*WRITTEN PROBLEM:*
Output every one of the lines below verbatim, keeping their original order.

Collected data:
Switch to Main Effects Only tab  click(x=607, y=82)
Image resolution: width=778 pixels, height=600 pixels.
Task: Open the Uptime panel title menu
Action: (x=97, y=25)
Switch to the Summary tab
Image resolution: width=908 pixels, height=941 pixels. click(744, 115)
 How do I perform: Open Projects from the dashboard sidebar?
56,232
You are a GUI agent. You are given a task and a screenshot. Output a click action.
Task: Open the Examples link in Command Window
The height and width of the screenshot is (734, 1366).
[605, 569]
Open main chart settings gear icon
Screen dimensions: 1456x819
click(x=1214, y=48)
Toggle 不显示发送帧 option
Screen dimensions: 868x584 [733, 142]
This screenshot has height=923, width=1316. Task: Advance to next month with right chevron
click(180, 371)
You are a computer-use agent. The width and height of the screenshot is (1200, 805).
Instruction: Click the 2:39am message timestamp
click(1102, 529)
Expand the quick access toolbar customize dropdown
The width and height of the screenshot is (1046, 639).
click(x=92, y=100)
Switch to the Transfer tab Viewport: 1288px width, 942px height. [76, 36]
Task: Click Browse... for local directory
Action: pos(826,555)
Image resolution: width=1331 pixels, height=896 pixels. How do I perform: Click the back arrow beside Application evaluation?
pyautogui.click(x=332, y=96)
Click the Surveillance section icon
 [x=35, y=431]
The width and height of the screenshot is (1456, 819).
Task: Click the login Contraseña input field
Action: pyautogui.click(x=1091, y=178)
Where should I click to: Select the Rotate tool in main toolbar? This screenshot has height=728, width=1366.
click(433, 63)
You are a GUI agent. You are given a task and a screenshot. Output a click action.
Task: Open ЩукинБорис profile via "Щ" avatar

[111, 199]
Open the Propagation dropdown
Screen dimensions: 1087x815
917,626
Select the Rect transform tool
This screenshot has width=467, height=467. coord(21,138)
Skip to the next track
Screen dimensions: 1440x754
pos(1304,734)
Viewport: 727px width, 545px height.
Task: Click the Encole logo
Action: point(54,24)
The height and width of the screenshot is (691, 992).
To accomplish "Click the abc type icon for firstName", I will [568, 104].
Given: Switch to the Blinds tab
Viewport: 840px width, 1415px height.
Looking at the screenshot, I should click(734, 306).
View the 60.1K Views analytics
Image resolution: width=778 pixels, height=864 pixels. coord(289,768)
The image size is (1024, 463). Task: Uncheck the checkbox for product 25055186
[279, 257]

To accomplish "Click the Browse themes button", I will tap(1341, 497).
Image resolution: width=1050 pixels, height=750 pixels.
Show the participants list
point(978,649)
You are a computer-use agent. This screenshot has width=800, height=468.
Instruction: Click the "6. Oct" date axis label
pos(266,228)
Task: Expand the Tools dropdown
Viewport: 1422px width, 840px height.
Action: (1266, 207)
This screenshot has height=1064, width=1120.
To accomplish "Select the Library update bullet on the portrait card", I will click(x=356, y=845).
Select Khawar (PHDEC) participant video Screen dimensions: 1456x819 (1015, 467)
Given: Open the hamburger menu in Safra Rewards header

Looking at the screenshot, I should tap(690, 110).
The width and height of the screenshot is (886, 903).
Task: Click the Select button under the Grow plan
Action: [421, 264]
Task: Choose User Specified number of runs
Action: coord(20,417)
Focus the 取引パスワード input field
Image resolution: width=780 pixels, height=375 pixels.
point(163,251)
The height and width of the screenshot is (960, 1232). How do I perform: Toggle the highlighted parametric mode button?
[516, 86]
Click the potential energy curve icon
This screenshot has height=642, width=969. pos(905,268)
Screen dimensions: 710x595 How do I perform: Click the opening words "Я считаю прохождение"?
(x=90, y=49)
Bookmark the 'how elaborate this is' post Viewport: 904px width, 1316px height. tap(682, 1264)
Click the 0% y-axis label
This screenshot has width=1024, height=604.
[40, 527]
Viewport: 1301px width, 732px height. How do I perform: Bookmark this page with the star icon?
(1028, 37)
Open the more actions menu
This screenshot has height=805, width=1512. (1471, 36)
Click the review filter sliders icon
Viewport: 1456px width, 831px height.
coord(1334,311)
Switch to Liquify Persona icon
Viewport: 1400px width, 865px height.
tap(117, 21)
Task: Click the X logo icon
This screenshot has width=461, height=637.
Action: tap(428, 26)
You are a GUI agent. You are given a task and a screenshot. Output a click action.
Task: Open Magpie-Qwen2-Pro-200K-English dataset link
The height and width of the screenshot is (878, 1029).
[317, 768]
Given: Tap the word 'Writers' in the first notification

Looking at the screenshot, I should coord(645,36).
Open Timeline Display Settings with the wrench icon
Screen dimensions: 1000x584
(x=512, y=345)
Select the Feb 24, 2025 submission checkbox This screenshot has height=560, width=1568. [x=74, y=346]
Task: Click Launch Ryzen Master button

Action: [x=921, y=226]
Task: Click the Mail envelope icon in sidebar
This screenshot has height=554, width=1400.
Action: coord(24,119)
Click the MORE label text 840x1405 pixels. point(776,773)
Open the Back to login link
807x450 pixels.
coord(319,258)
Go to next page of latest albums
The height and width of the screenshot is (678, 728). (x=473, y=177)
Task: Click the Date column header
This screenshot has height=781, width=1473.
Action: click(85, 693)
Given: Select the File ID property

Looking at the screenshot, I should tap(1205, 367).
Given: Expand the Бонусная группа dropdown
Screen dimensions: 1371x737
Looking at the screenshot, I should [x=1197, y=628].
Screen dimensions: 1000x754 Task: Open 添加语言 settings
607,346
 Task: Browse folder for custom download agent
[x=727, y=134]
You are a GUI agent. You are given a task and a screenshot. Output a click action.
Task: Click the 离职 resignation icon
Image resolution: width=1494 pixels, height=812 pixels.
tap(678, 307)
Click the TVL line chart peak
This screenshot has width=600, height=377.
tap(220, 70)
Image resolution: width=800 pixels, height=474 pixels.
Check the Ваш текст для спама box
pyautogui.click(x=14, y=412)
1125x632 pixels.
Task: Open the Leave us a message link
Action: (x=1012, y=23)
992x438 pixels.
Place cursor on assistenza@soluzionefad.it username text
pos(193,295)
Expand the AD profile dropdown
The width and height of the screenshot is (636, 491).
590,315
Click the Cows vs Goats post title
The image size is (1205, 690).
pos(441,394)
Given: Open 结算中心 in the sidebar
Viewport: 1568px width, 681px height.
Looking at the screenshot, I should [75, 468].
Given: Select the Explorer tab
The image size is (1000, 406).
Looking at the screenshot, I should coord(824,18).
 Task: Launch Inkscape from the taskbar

*SOLUTION:*
Switch to Main Effects Only tab  click(x=607, y=82)
Image resolution: width=778 pixels, height=600 pixels.
Task: Open the Uptime panel title menu
Action: (x=97, y=25)
Switch to the Summary tab
Image resolution: width=908 pixels, height=941 pixels. click(744, 115)
 How do I perform: Open Projects from the dashboard sidebar?
56,232
You are a GUI agent. You are given a task and a screenshot. Output a click action.
Task: Open the Examples link in Command Window
The height and width of the screenshot is (734, 1366).
[605, 569]
Open main chart settings gear icon
Screen dimensions: 1456x819
click(x=1214, y=48)
Toggle 不显示发送帧 option
Screen dimensions: 868x584 [733, 142]
This screenshot has height=923, width=1316. Task: Advance to next month with right chevron
click(180, 371)
You are a computer-use agent. The width and height of the screenshot is (1200, 805).
Instruction: Click the 2:39am message timestamp
click(1102, 529)
Expand the quick access toolbar customize dropdown
The width and height of the screenshot is (1046, 639).
click(x=92, y=100)
Switch to the Transfer tab Viewport: 1288px width, 942px height. [76, 36]
Task: Click Browse... for local directory
Action: pos(826,555)
Image resolution: width=1331 pixels, height=896 pixels. How do I perform: Click the back arrow beside Application evaluation?
pyautogui.click(x=332, y=96)
Click the Surveillance section icon
 [x=35, y=431]
The width and height of the screenshot is (1456, 819).
Task: Click the login Contraseña input field
Action: pyautogui.click(x=1091, y=178)
Where should I click to: Select the Rotate tool in main toolbar? This screenshot has height=728, width=1366.
click(433, 63)
You are a GUI agent. You are given a task and a screenshot. Output a click action.
Task: Open ЩукинБорис profile via "Щ" avatar

[111, 199]
Open the Propagation dropdown
Screen dimensions: 1087x815
917,626
Select the Rect transform tool
This screenshot has width=467, height=467. coord(21,138)
Skip to the next track
Screen dimensions: 1440x754
pos(1304,734)
Viewport: 727px width, 545px height.
Task: Click the Encole logo
Action: point(54,24)
The height and width of the screenshot is (691, 992).
To accomplish "Click the abc type icon for firstName", I will [568, 104].
Given: Switch to the Blinds tab
Viewport: 840px width, 1415px height.
Looking at the screenshot, I should click(734, 306).
View the 60.1K Views analytics
Image resolution: width=778 pixels, height=864 pixels. coord(289,768)
The image size is (1024, 463). Task: Uncheck the checkbox for product 25055186
[279, 257]

To accomplish "Click the Browse themes button", I will tap(1341, 497).
Image resolution: width=1050 pixels, height=750 pixels.
Show the participants list
point(978,649)
You are a computer-use agent. This screenshot has width=800, height=468.
Instruction: Click the "6. Oct" date axis label
pos(266,228)
Task: Expand the Tools dropdown
Viewport: 1422px width, 840px height.
Action: (1266, 207)
This screenshot has height=1064, width=1120.
To accomplish "Select the Library update bullet on the portrait card", I will click(x=356, y=845).
Select Khawar (PHDEC) participant video Screen dimensions: 1456x819 (1015, 467)
Given: Open the hamburger menu in Safra Rewards header

Looking at the screenshot, I should tap(690, 110).
The width and height of the screenshot is (886, 903).
Task: Click the Select button under the Grow plan
Action: [421, 264]
Task: Choose User Specified number of runs
Action: coord(20,417)
Focus the 取引パスワード input field
Image resolution: width=780 pixels, height=375 pixels.
point(163,251)
The height and width of the screenshot is (960, 1232). How do I perform: Toggle the highlighted parametric mode button?
[516, 86]
Click the potential energy curve icon
This screenshot has height=642, width=969. pos(905,268)
Screen dimensions: 710x595 How do I perform: Click the opening words "Я считаю прохождение"?
(x=90, y=49)
Bookmark the 'how elaborate this is' post Viewport: 904px width, 1316px height. tap(682, 1264)
Click the 0% y-axis label
This screenshot has width=1024, height=604.
[40, 527]
Viewport: 1301px width, 732px height. How do I perform: Bookmark this page with the star icon?
(1028, 37)
Open the more actions menu
This screenshot has height=805, width=1512. (1471, 36)
Click the review filter sliders icon
Viewport: 1456px width, 831px height.
coord(1334,311)
Switch to Liquify Persona icon
Viewport: 1400px width, 865px height.
tap(117, 21)
Task: Click the X logo icon
This screenshot has width=461, height=637.
Action: tap(428, 26)
You are a GUI agent. You are given a task and a screenshot. Output a click action.
Task: Open Magpie-Qwen2-Pro-200K-English dataset link
The height and width of the screenshot is (878, 1029).
[317, 768]
Given: Tap the word 'Writers' in the first notification

Looking at the screenshot, I should coord(645,36).
Open Timeline Display Settings with the wrench icon
Screen dimensions: 1000x584
(x=512, y=345)
Select the Feb 24, 2025 submission checkbox This screenshot has height=560, width=1568. [x=74, y=346]
Task: Click Launch Ryzen Master button

Action: [x=921, y=226]
Task: Click the Mail envelope icon in sidebar
This screenshot has height=554, width=1400.
Action: coord(24,119)
Click the MORE label text 840x1405 pixels. point(776,773)
Open the Back to login link
807x450 pixels.
coord(319,258)
Go to next page of latest albums
The height and width of the screenshot is (678, 728). (x=473, y=177)
Task: Click the Date column header
This screenshot has height=781, width=1473.
Action: click(85, 693)
Given: Select the File ID property

Looking at the screenshot, I should tap(1205, 367).
Given: Expand the Бонусная группа dropdown
Screen dimensions: 1371x737
Looking at the screenshot, I should [x=1197, y=628].
Screen dimensions: 1000x754 Task: Open 添加语言 settings
607,346
 Task: Browse folder for custom download agent
[x=727, y=134]
You are a GUI agent. You are given a task and a screenshot. Output a click action.
Task: Click the 离职 resignation icon
Image resolution: width=1494 pixels, height=812 pixels.
tap(678, 307)
Click the TVL line chart peak
This screenshot has width=600, height=377.
tap(220, 70)
Image resolution: width=800 pixels, height=474 pixels.
Check the Ваш текст для спама box
pyautogui.click(x=14, y=412)
1125x632 pixels.
Task: Open the Leave us a message link
Action: (x=1012, y=23)
992x438 pixels.
Place cursor on assistenza@soluzionefad.it username text
pos(193,295)
Expand the AD profile dropdown
The width and height of the screenshot is (636, 491).
590,315
Click the Cows vs Goats post title
The image size is (1205, 690).
pos(441,394)
Given: Open 结算中心 in the sidebar
Viewport: 1568px width, 681px height.
Looking at the screenshot, I should [75, 468].
Given: Select the Explorer tab
The image size is (1000, 406).
Looking at the screenshot, I should coord(824,18).
 Task: Launch Inkscape from the taskbar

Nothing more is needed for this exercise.